Monday, 16 July 2012

Sharclays

I mind a colleague far better versed in the ways of “The City” than me referring to Barclays as Sharclays. I also mind someone I worked with heading off to work there, in BarCap to be precise. What made this bod memorable was that he was well known for being an arse and generally useless; last I heard he was doing rather well thank you very much. So really, the libor scandal is all about one bank’s culture, that and a few rotten apples who have thankfully been resigned allowing the lessons to be learned following a root and branch review.

Except, it very bloody obviously isn’t. As the former Barclays Chief Operating Officer has just made perfectly clear – the Bank of England had a word with the former Barclays CEO who then had a word with the former Barclays COO, who then told the relevant people to game libor.
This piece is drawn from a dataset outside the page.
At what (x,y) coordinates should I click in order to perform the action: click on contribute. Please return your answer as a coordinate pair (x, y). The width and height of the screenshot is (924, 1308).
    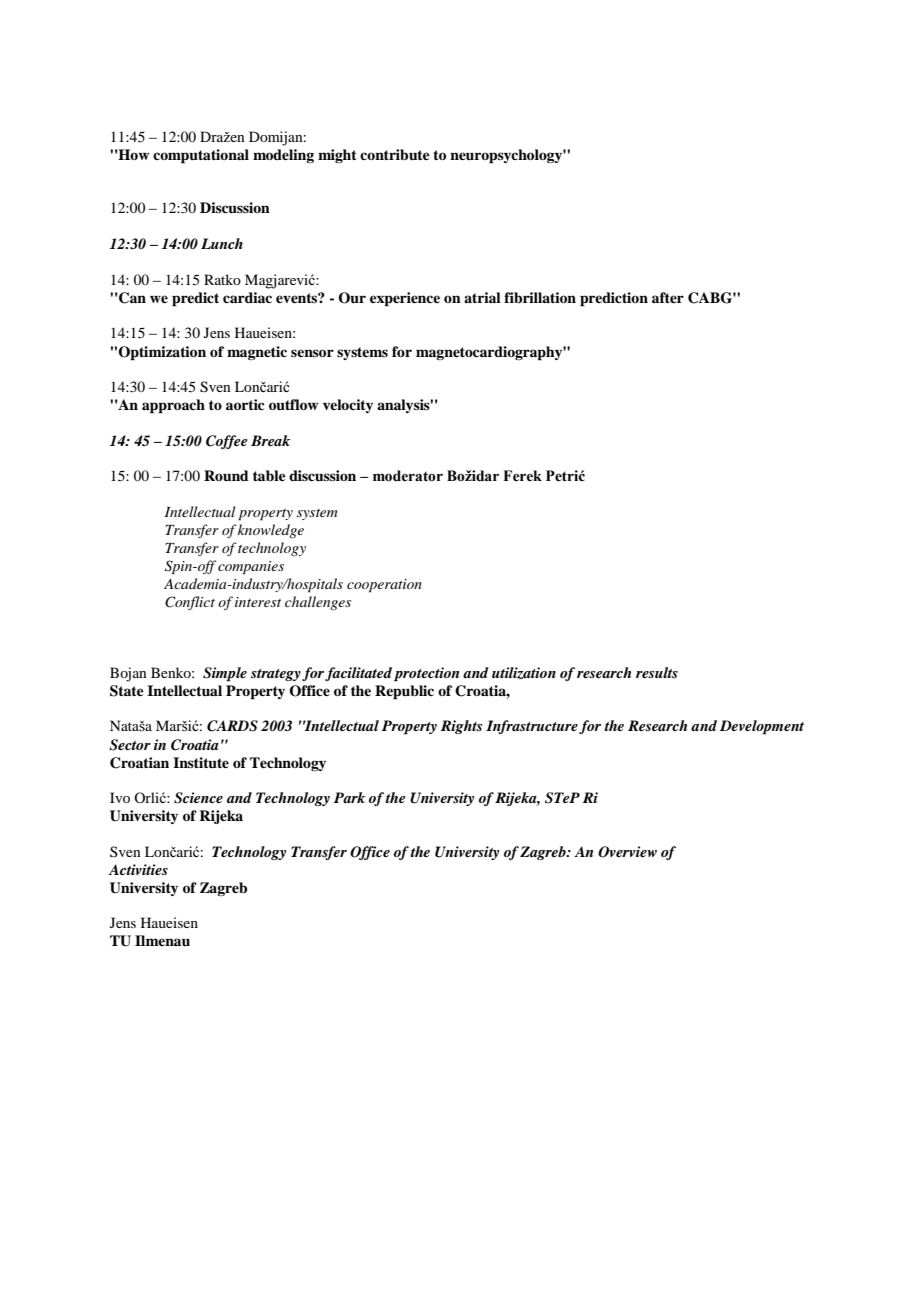
    Looking at the image, I should click on (395, 155).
End of *.

Now some context here would help; in 2007 and 2008 the slightest whisper about a bank prompted all sorts of speculation, panic and potential crises of confidence. In this atmosphere, a quiet, unrecorded word with terribly important executives made pragmatic, if not legal, sense; better a “cheeky” wee fix now than another part-nationalisation later.

Unfortunately, the US’s more robust approach to white collar crime appears to have got in the way. Hence, we have the spectacle of the Treasury Select committee huffing and puffing, the FSA and the Bank of England saying they knew something was not quite right over at Barclays and the BBC's strenuous efforts to very obviously skew, distort and disguise what happened.

Hence for Robert Peston, our very own voice of objective financial market reportage and reason, the former Barclay’s COO saying he simply did what he understood the Bank of England said they wanted is actually proof of “Barclays' 'culture of pushing the limits'. This in turn followed an earlier Peston post asking if the Bank of England boy involved was a “Victim of his own innocence?” an interesting question to ask of a fucking deputy governor of the Bank because it’s so very obviously, but distractingly stupid.

The real point is straightforward; the party line here is to manage, massage and manipulate the news in ways that avoid exposing the status quo and limit any investigation of what went on; the "narrative" here is that some blinking foreigner and a few dodgy cronies at a rogue institution, off their own bat mind, gamed an honourable British system. Saying this often and loudly enough should hopefully drown out all the British financial regulators phoning their American counterparts to say “would you please be a good chap and shut the fuck up.”

Why this all took place is understandable. Given it’s documented in emails, there’s little debate as to its substance either. What subsequent events say about the way things are reported in Britain, how they’re managed, like how the SFO only eventually decided to investigate a very obvious fraud, i.e. the way “the establishment” works is actually the real story.

* From memory Barclays distinguished between two phases of gaming the system. One, the earlier phase, was out and out bent . The above only refers to the second phase.